Antes, porém, há quem entenda, baseado no Código Civil (art. 1.878) que, para o testamento particular ser confirmado, têm que ser ouvidas em juízo as testemunhas testamentárias, concordando com a disposição, ou, ao menos, sobre a sua leitura perante elas, assim como reconhecendo as próprias assinaturas e a do testador.

Esse entendimento não é majoritário nem com ele concordamos, diante do que dispõe o novo Código de Processo Civil/2015 (art. 737, § 2º). Duas normas no mesmo nível, a mais recente deverá prevalecer sobre a mais antiga (lex posterior derogat legi priori). 

Prelecionam, com propriedade, Luiz Rodrigues Wambier e Eduardo Talamini que parte da doutrina extrai a revogação da daquelas regras do Código Civil que exigiam a presença em juízo das testemunhas. Aliás, de há muito já se criticava a obsolescência de tais regras. Portanto, no regime atual, a confirmação do testamento independe da ouvida das testemunhas que assinaram o respectivo instrumento. [4]

A regra deve ser essa. A rapidez no procedimento deve prevalecer a sutilezas e filigranas, ou melhor, a  formalismos protelatórios, que não levam a nada.

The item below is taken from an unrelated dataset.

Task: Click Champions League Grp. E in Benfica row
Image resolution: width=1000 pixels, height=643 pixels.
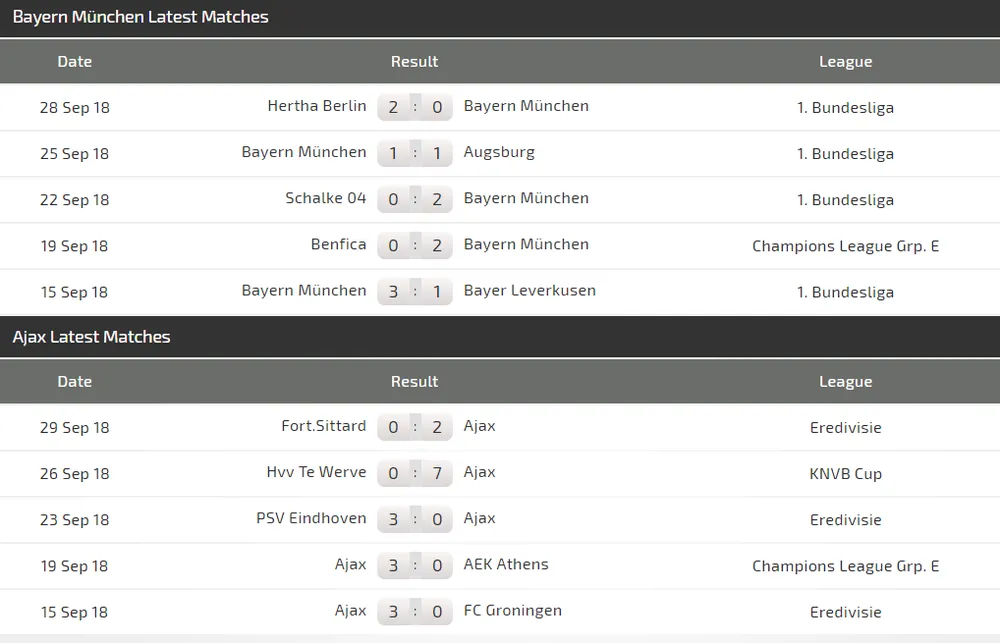Action: coord(845,246)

A exceção é que, em circunstâncias excepcionais, em caso de desconfiança do testamento, deve o juiz ouvir as testemunhas instrumentárias.

Nessa hipótese, se faltarem as testemunhas, por morte ou ausência, o testamento poderá ser confirmado, se, a critério do juiz, houver prova suficiente de sua veracidade; ou, se pelo menos uma delas o reconhecer (CC, art. 1.878, parágrafo único), em que pese entendimento em contrário por consagrada doutrina.

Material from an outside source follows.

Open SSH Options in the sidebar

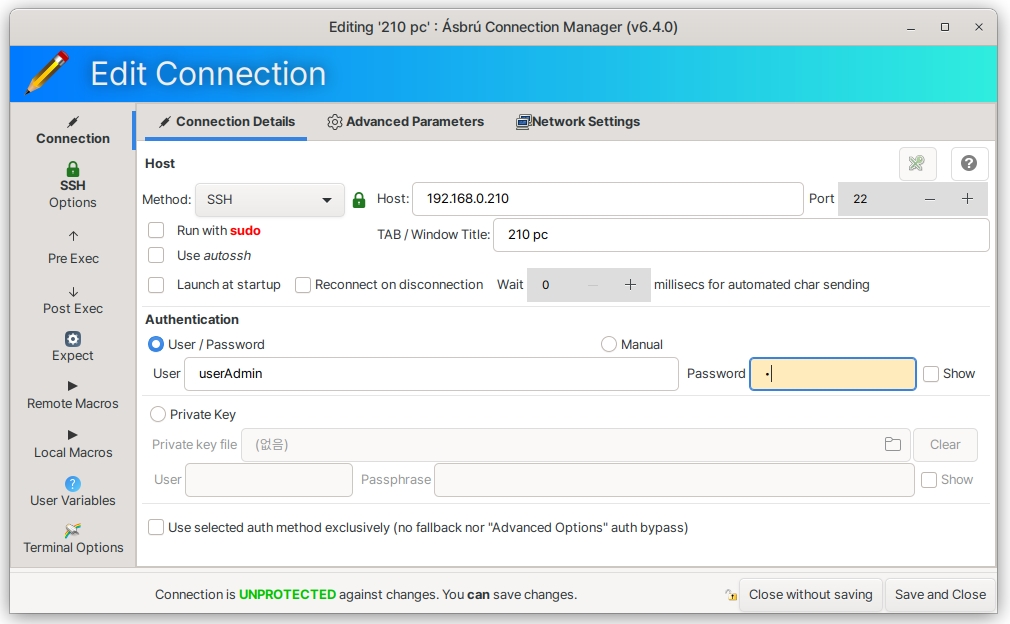click(72, 186)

Pondera José Fernando Simão: o juiz pode, em razão do impedimento de uma ou duas das testemunhas, considerar válido o testamento particular considerando outras provas que indiquem sua veracidade. Admite-se, assim, uma vasta produção de provas que permitam ao juiz confirmar o testamento apesar da ausência ou impedimento de todas as três testemunhas.[5]


[1]  LÔBO, Paulo. Direito  Civil: Volume 6 – Sucessões. 5. ed. São Paulo: Saraiva Educação, 2019,  pág. 253.

[2] Aqueles a quem caberia a herança se testamento não houvesse.

[3] Paulo Lôbo, op. cit. pág. 253.

[4] WAMBIER, Luiz Rodrigues; TALAMINI, Eduardo. Curso Avançado de Processo Civil – Volume 4.16. ed. São Paulo: Thomson Reuters Brasil, 2018, pág. 284.

[5] Simão, José Fernando. Código Civil Comentado.  3. ed. Rio de Janeiro: Forense, 2021, pág. 1621.